Toxic Dirt Case Revived

LANSING — The Michigan Court of Appeals recently overturned a Kent County Circuit Court ruling in a case involving the alleged dumping of toxic soils at the former city-owned Monroe Water Filtration plant.

The judicial panel ruled that the lower court erred when it dismissed a complaint from William Tingley III and two other plaintiffs against the developers, attorneys and financial backer of The Boardwalk, a mixed-use renovation of the former Berkey & Gay factory at

940 Monroe Ave. NW

The trial court decided in April 2002 that the plaintiffs were not the “real parties of interest” in the case and could not bring their lawsuit forward under Michigan law and dismissed the plaintiffs’ action. The lower court held that only a corporation or the public could file the complaint, through the Attorney General’s office, and not individuals.

But the appellate justices disagreed.

“The act, however, expressly permits an individual to bring a civil action to remedy violations of the act and does not restrict the ability to sue to only those persons whose individual interests are harmed,” read the appellate court opinion.

The justices cited Public Act 451 of 1994 as the basis for their ruling, which states, “A person who has an interest that is or may be affected by a civil or administrative action commenced under this part has a right to intervene in that action.”
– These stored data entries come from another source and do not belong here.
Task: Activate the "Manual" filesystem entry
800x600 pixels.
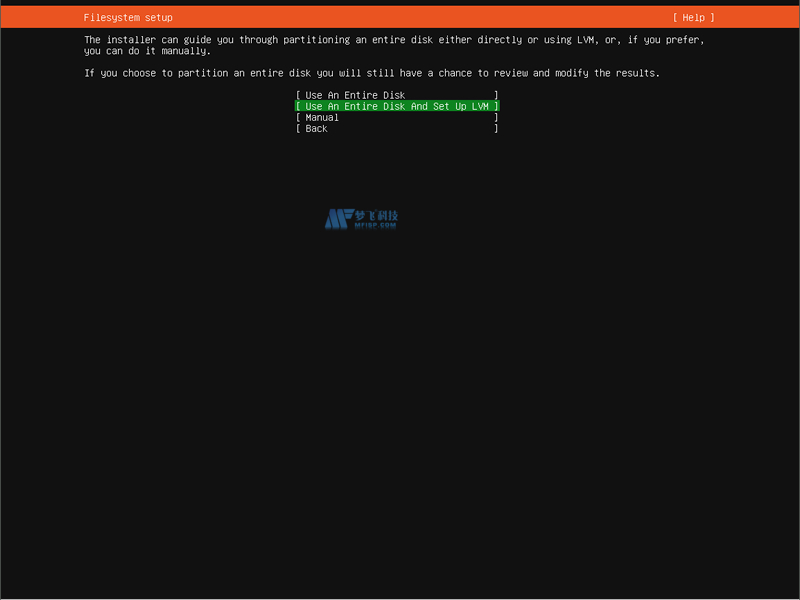Action: tap(397, 117)
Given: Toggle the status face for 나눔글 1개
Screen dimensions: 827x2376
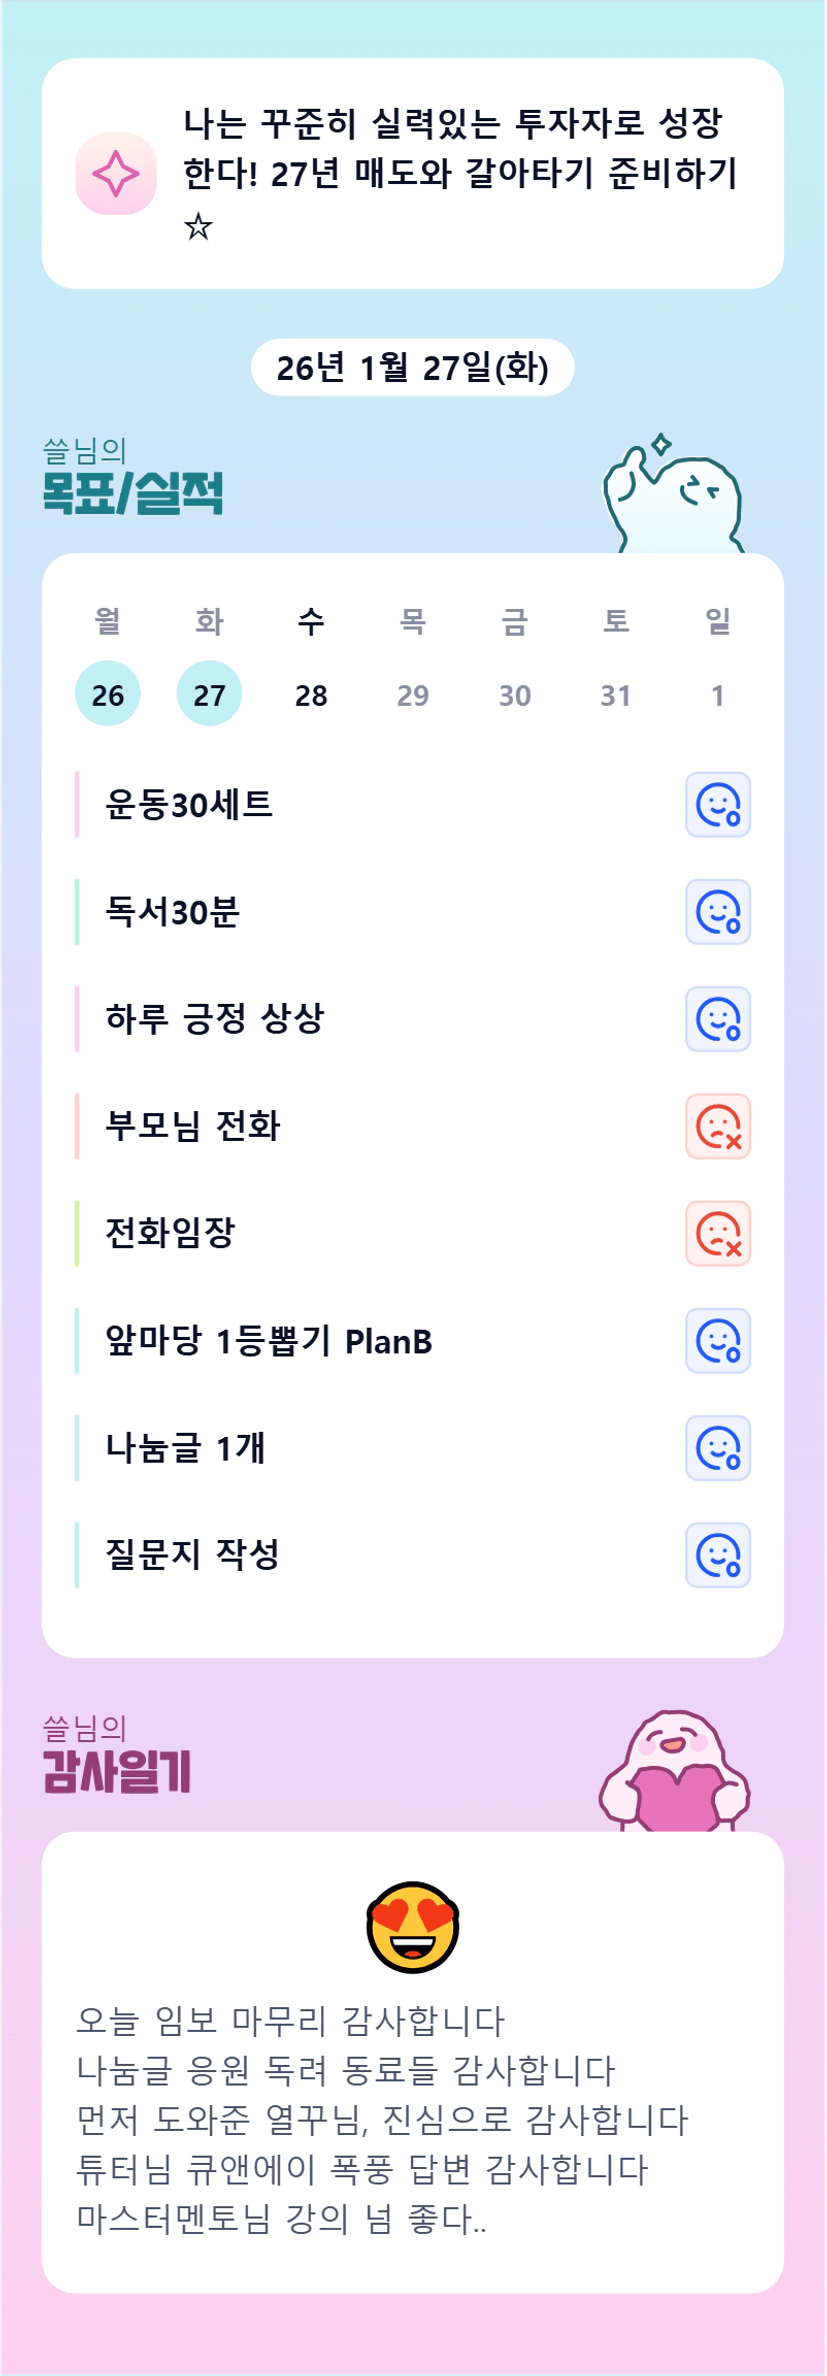Looking at the screenshot, I should point(717,1448).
For Tingley, general manager of Proto-CAM Inc., a machine-tooling business at

1009 Ottawa Ave. NW

, it means another day in court in the complicated 5-year-old legal case.

“The COA decision puts our hazardous waste complaint against the city and The Boardwalk back on track. The case is before Judge (James) Redford of the Kent County Circuit Court, and he has already reviewed the case and denied the defendants’ various motions for dismissal,” said Tingley.
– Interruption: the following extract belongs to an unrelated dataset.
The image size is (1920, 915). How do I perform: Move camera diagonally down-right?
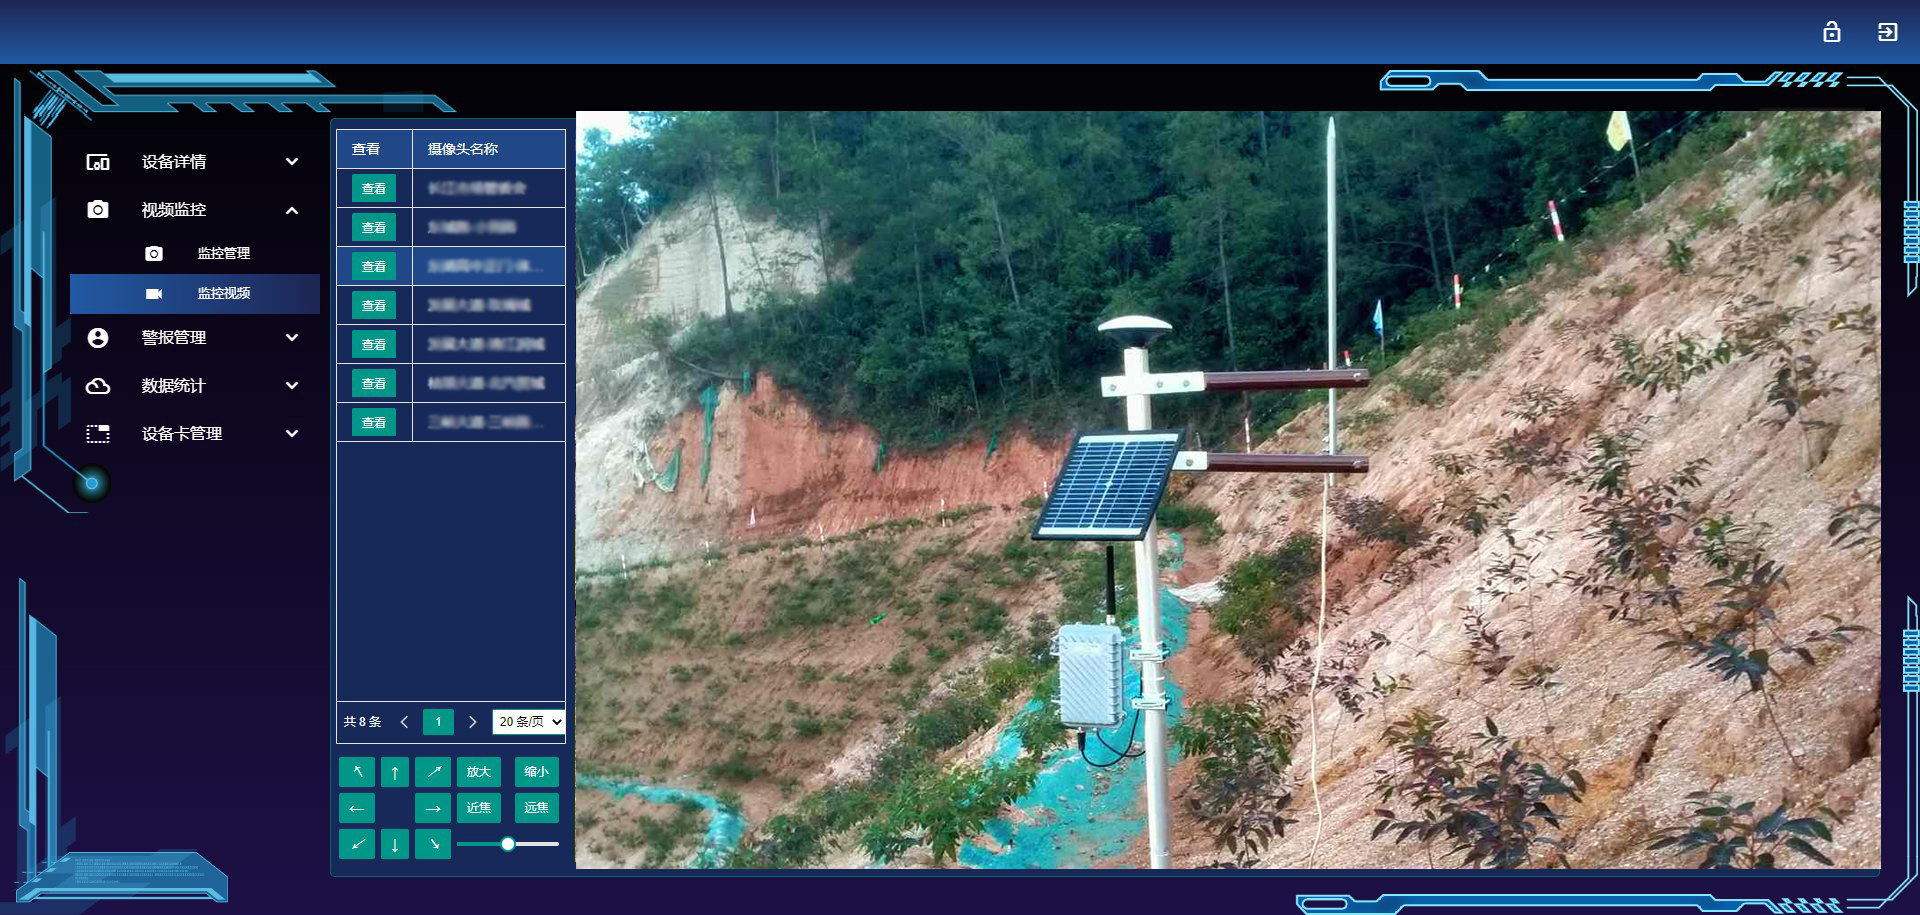coord(433,844)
When Redford denied those motions last January he also ruled that the plaintiffs might have suffered greater harm than the general public would have from the alleged soil transfer. Proto-CAM is located just east of The Boardwalk.
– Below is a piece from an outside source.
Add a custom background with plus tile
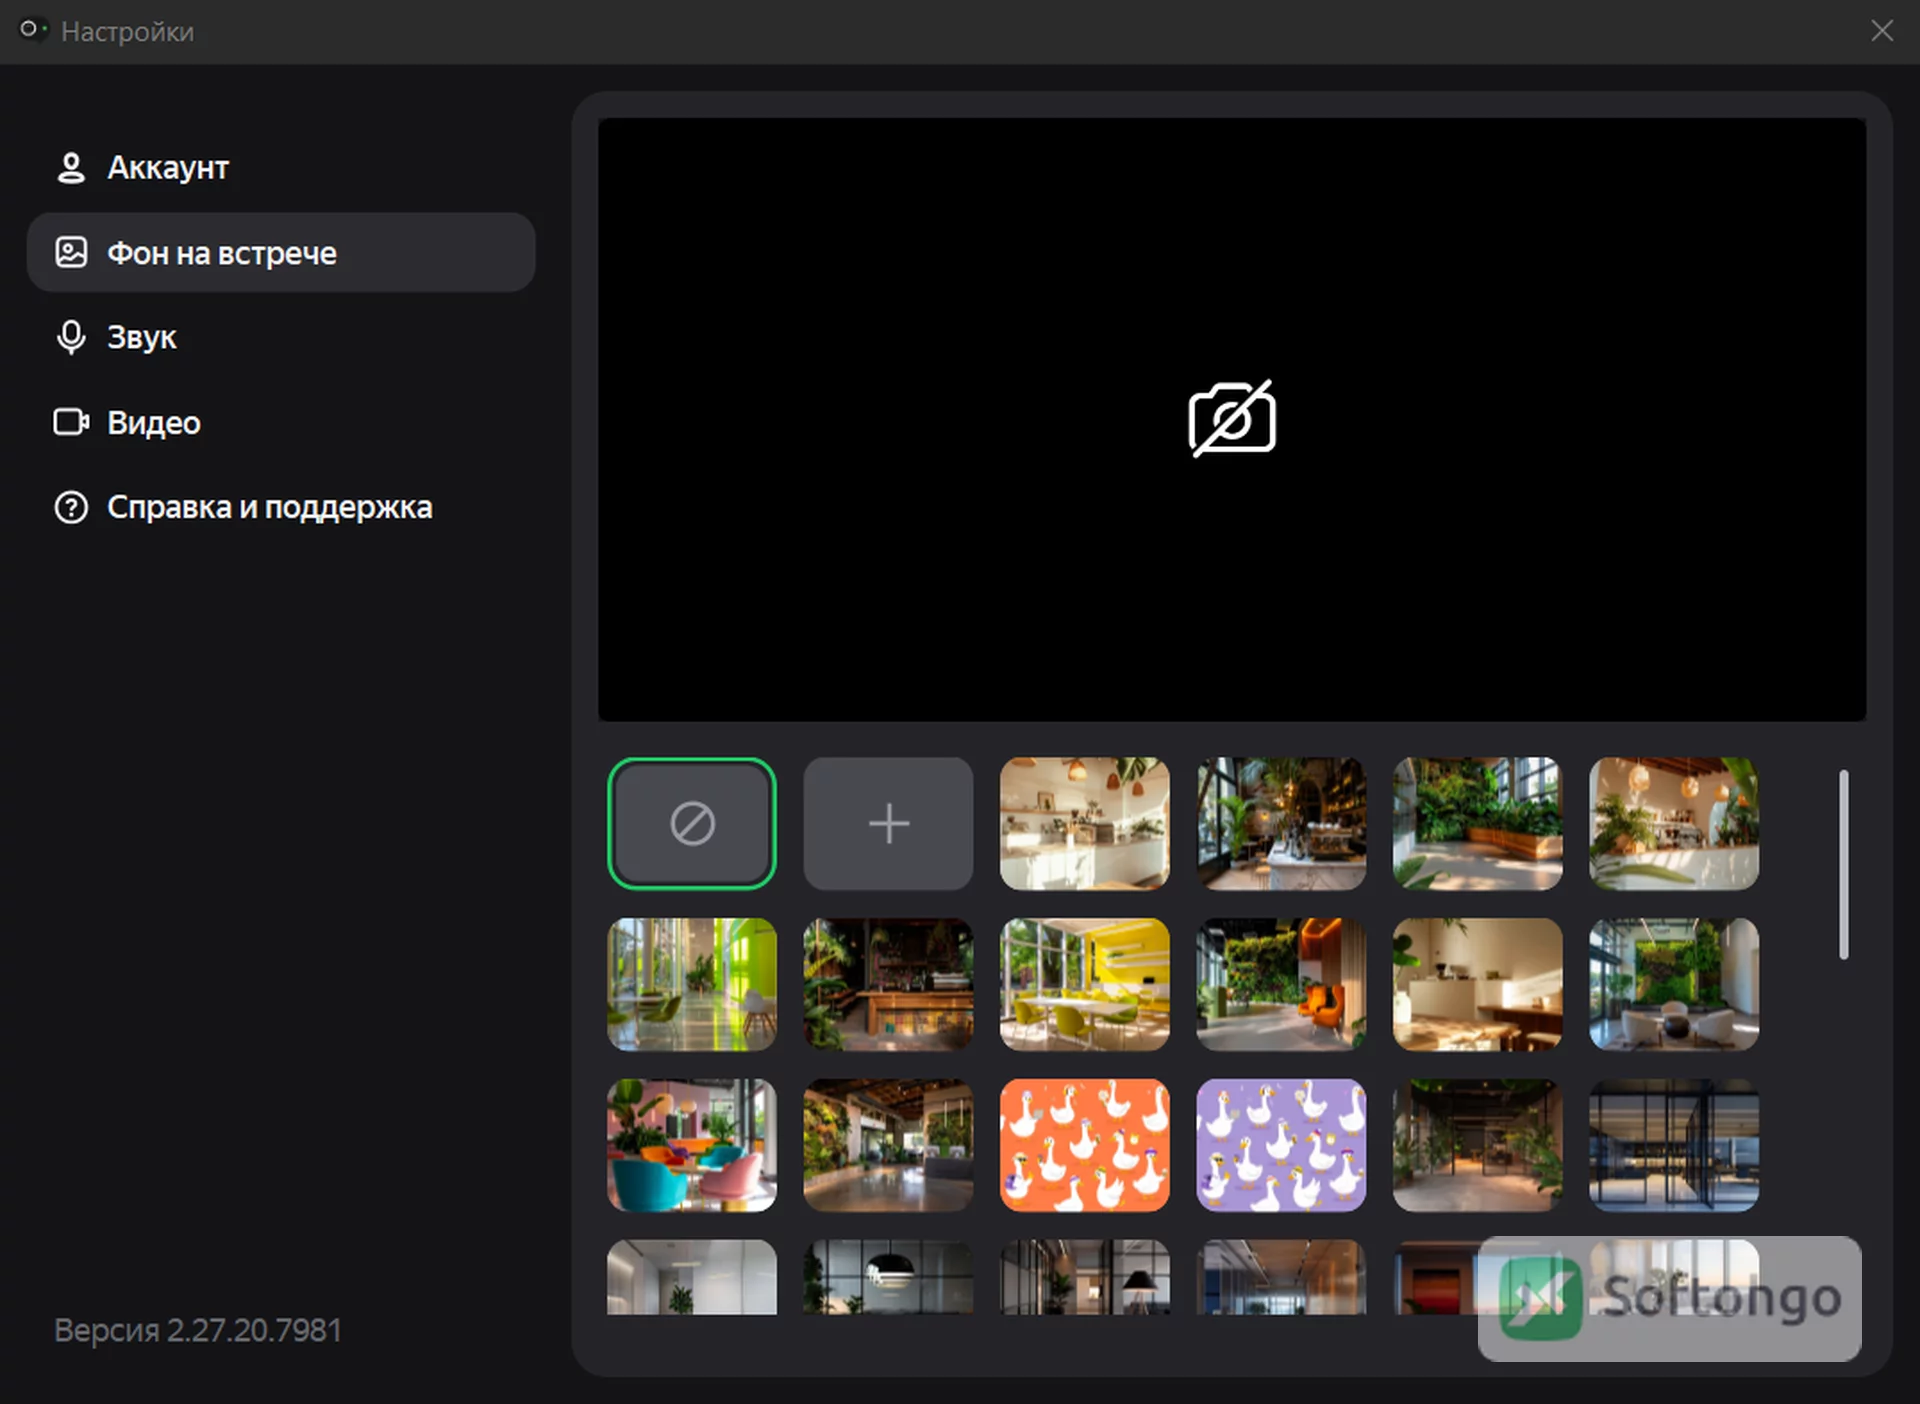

The higher court also reversed the circuit court’s decision that Tingley was unlawfully practicing law on behalf of his co-plaintiffs — William Q. Tingley, his father, and Daniel Bradley.

But the appellate court also upheld a handful of the lower court’s rulings, including the trial court’s awarding of sanctions to former Grand Rapids Mayor John Logie and to the city of Grand Rapids. The plaintiffs named both as co-defendants.

The latest appeals court ruling marked the second time in less than a year that it ruled against the lower court. Last July, the panel decided the wrong judge heard a suit brought by the plaintiffs three years ago — a case that the appellate court said the circuit court wrongly dismissed.

The plaintiffs allege that the defendants illegally took 26,000 cubic yards of contaminated soil from the construction site to the filtration plant at

1430 Monroe Ave. NW

in 2000. But the defendants say they mistakenly removed soil from the site and then transferred it back to the site once they realized what had occurred.

Robert F. Wardrop II, William J. Fisher II, Todd R. Dickinson, Wardrop & Wardrop PC, Dickinson Wright PLLC, Fisher & Dickinson PC, 900 Monroe LLC, 940 Monroe LLC, Pioneer Inc., the city, Logie, Dykema Excavators Inc., and Fifth Third Bancorp were named by the plaintiffs as defendants in the appellate suit.

A date in Redford’s court hasn’t been set yet, but Tingley said the discovery process is underway.